In the U.S., AI development has been dominated by a handful of big tech companies who've trained their AI models using tons of top-line AI chips. Those chips are largely made by, you guessed it, NVIDIA. The assumption was if you didn't have enough of the right kind of chips, you couldn't build a world-class AI model.
And the other assumption was that a Chinese company could never do that because the U.S. government had set these restrictions on what kind of chips U.S. companies could sell to China. The thinking was that China would never catch up.
So let's take a look at those assumptions. The first of those assumptions is that, like you said, you need a lot of chips to create these high-powered AI models. How did DeepSea sort of undermine that assumption?

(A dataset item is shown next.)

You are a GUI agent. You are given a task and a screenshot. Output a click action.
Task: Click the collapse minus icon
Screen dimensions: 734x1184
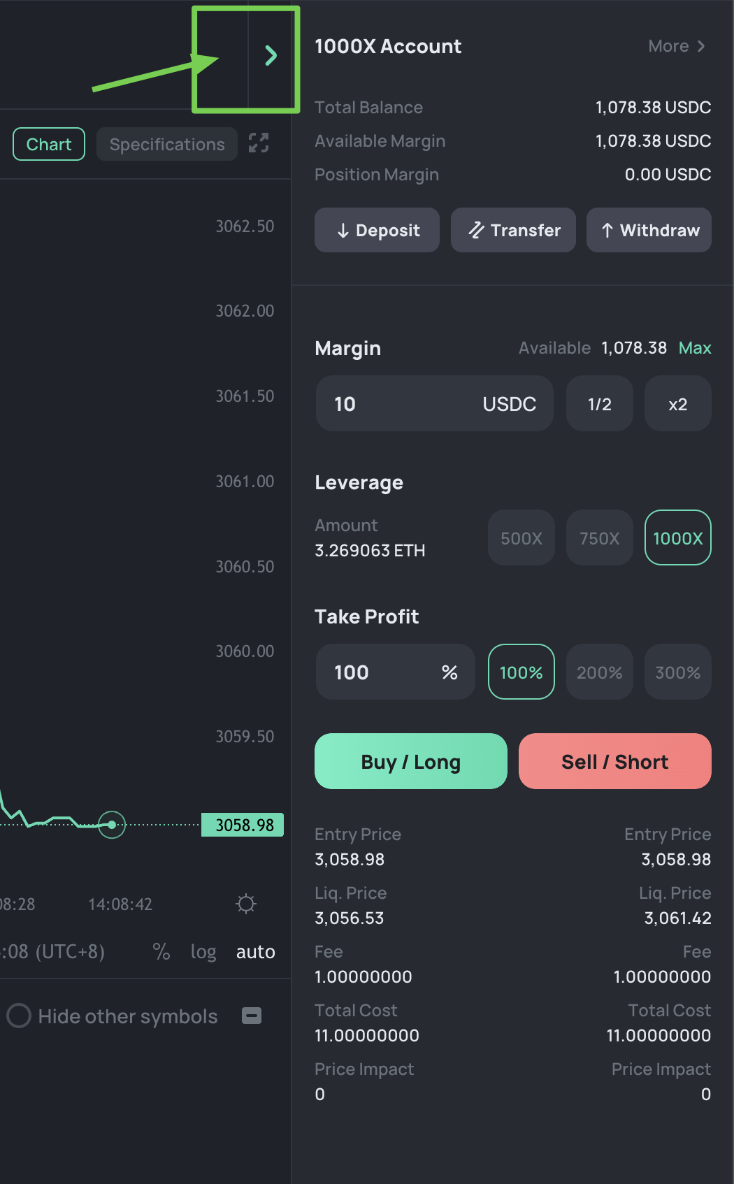pyautogui.click(x=252, y=1016)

Yeah, so DeepSeek released this research paper that explained how it did what it did. And it said that it spent a fraction of the money developing its advanced chatbot. And it did so using less advanced chips. So how can we understand that? So I think a good analogy is that let's look at the first chat GPT that many of us have used. And let's try to understand how that was trained.
So imagine that ChatGPT is like a librarian that's read all the books in the library. And when you ask it a question, it'll give you an answer because it's read that book. But the problem is that to read all those books, that requires a lot of time and a lot of electricity for those computer chips to read those books. So DeepSeek didn't have those resources, so it tried a new approach.
So imagine you're still in the library, and DeepSeek is a librarian, but it hasn't read all those books. What it does instead is that it's focused on being really good at figuring out what book has the answer after you ask it the question. And it turns out that's just as effective as what ChatGPT originally did. It was just as good, but it used a fraction of the resources.
It makes me think a little bit about kind of expert versus journalist in some ways. It's like what we do is we know who to ask and what questions to ask instead of actually like, you know, getting the PhD. We like go to the experts ourselves versus the expert who has to like learn everything about that subject.
Yeah, that's a good example. There's very few of us who can just read all those books and just maintain all that information in their head. And then when we have to figure out, we just kind of like stress out and call everybody we know and try to answer that question within an hour.